By Betty Francis
The sold-out-with-a-waiting list crowd that filled the McCallum Theatre for last week’s Willie Nelson concert knew exactly what they wanted: The same thing that iconic philanthropists Jackie Autry and R.D. Hubbard wanted … to hear Willie Nelson sing — no more, no less. Both Autry and Hubbard have given millions of dollars to Eisenhower Medical Center, just one of the many nonprofits that they support. Both are big fans of western art and culture and have known Nelson for many years.
When it got close to the 8 p.m. curtain time and Willie wasn’t backstage, both Jackie and R.D. headed to Willie’s bus to remind him about the starting time. The three have been good friends for many years.
Another Hubbard and Autry friend, philanthropist and McCallum Board Chairman Harold Matzner, fully underwrote the performance.
At four minutes past 8 p.m., without fanfare or introduction, four guys in black jeans and T-shirts quietly ambled on stage. Three of them slipped into some seats at the back of the stage, near some drums. One of them remained standing and picked up a microphone. It was Willie Nelson — singing “Whiskey Junction.”
He looked good. For age 82, he looked great! He stood straight and trim, shoulders back, his long, blonde braids hanging below his waist.
His singing slid seamlessly from one famous hit into another, accompanied by a drummer and an electric harmonica. A few songs later, they were joined by a superb pianist, Bobbie Nelson, whom Willie referred to as “my little sister,” and a fifth versatile musician playing a variety of instruments.
From “Good Hearted Woman” to “Don’t Let Your Babies Grow Up to be Cowboys” Nelson just stood there singing. He never sat down, changed clothes nor left the stage. He sang, non-stop for 90 minutes.
Occasionally Nelson would briefly introduce a song, mentioning a few words as to where, or why it was written. “On The Road Again”… “Always On My Mind” … “Crazy For Loving You.”
The audience was mesmerized and, except for bursts of applause, you could hear a pin drop.
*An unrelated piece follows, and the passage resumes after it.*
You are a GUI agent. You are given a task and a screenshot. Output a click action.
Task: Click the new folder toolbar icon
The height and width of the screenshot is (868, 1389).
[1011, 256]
Several of the arrangements allowed Nelson to show off his superb skills as a guitarist, generating additional cheers.
Little sister Bobbie also showcased the family talent with a rousing piano solo.
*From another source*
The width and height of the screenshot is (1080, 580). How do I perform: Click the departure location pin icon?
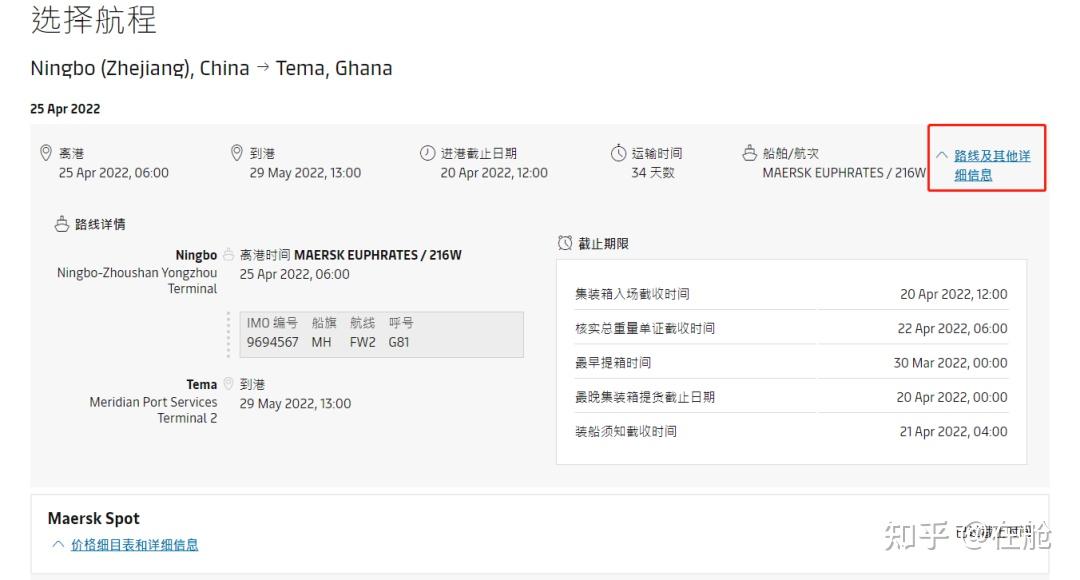45,153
At one point, Nelson removed his black Stetson and exchanged it for his familiar red print bandana headband. Then he unexpectedly tossed the headband into the second row of the audience where it was caught and triumphantly waved by a joyous young man. Three more bandanas were tossed as the show progressed.
There was only one exception to the program of Willie Nelson singing his hits. Near the end of the show he introduced a number from his latest CD — “Alexander’s Ragtime Band” which showed off the clear intensity of his voice. He’s still got it.
Near the end of the show a pretty young lady slipped on stage without introduction, and joined in on “Will The Circle Be Unbroken” and a hilarious arrangement of “Roll Me Up and Smoke Me When I Die.” Nelson referred to her only as “my daughter.”
The show closed in the same simple, direct, no-nonsense way it opened. After “Roll Me Up” and “I Saw The Light” Nelson stepped forward to shake some front-row hands and blow kisses to the audience.
With that, he left the stage with the same stealth as he entered. The curtain dropped. The show was over — right on time.
Virtually every member of the audience was beaming as they left the McCallum. They loved Willie.